Screenshot from 2024-03-06 21-47-31

  1. Send Multiple LSF frames prior to transmission of stream or packet data. Just in case of signal issue or similar, might be beneficial to send multiple LSF frames prior to voice or data.

  2. Use the Encryption Subtype field during AES encryption to explicitly set the length of the AES key. 01 = 128; 10 = 192; 11 = 256;

I haven't seen a definitive answer as to the actual length of AES-CTR key expected, but I've seen the m17-tools seemingly support a variable len key based on a semi-forced user input len, but it seems to be stuck at 128-bit only with the nb and nk values hard defined. Using the subtype field alleviates the need to have an encoder/decoder guess the key len value based on the supplied len of the key. If a user supplies a key value of a random short value, like 69, should that be treated as a 128-bit key, 192-bit key, or 256-bit key? That value, while not secure, having a ton of leading zeroes is still just as valid as '1234567890ABCDEF 6969696969696969 7777777777777777 1234567890ABCDEF', and using the subtype field will force the encoder and decoder to a fixed len. Either that, or just always force 256 on that enc type?

I also realize most ham users aren't particularly interested in using encryption by any means, so I can understand that that is pretty low priority or no priority, and maybe just leave it up to individuals to implement in their own desired methods that aren't entirely in spec.

Anyways, those are just some random suggestions I had.

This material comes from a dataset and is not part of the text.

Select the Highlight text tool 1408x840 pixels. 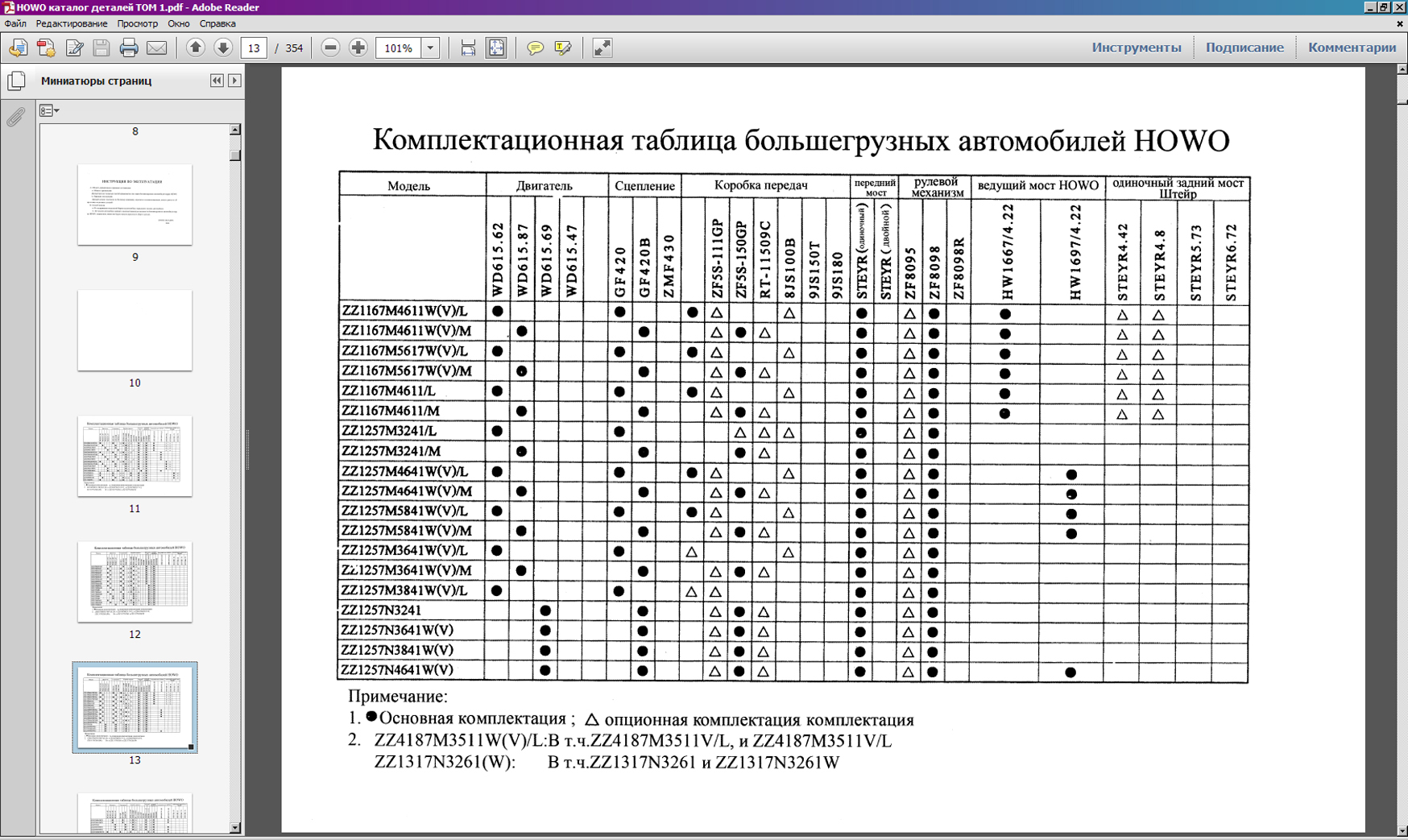click(x=563, y=48)
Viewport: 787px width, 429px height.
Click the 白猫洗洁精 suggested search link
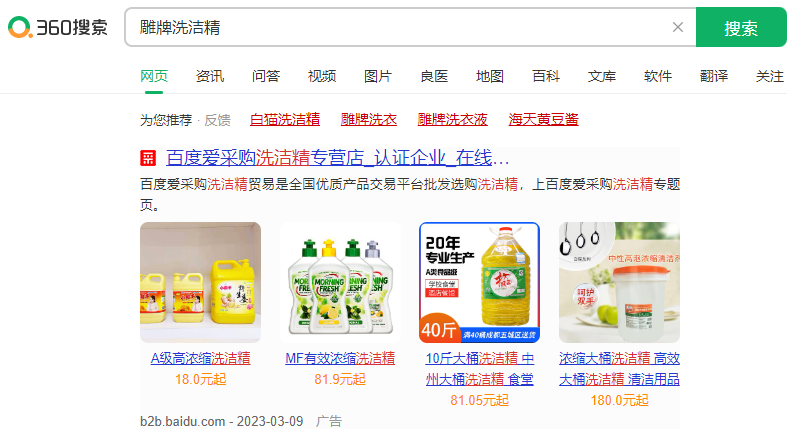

Thanks for your recent updates on dsd-fme!

  1. If you can not retrieve the whole link setup data from LICH chunks - the stream is not for you (too low signal). Receiving garbled speech is nothing good.
  2. If, with all the FEC, you would need to receive multiple LSF in a row to be able to decode it - see above.
  3. Again - if the user doesn't know the key's length in advance - it means the transmission is not for them. m17-tools is lacking, so don't treat is as a reference. Especially when it comes to encryption.

Is Extended Callsign Data found in the Meta field encoded as UTF-8, or Base 40? Manual doesn't specify, and also, Meta has more bytes to work with, so didn't know which.

Okay, I found it on page 40, I guess it helps to actually read from time to time.

(3) fixed with dce7f5e. Closing for now.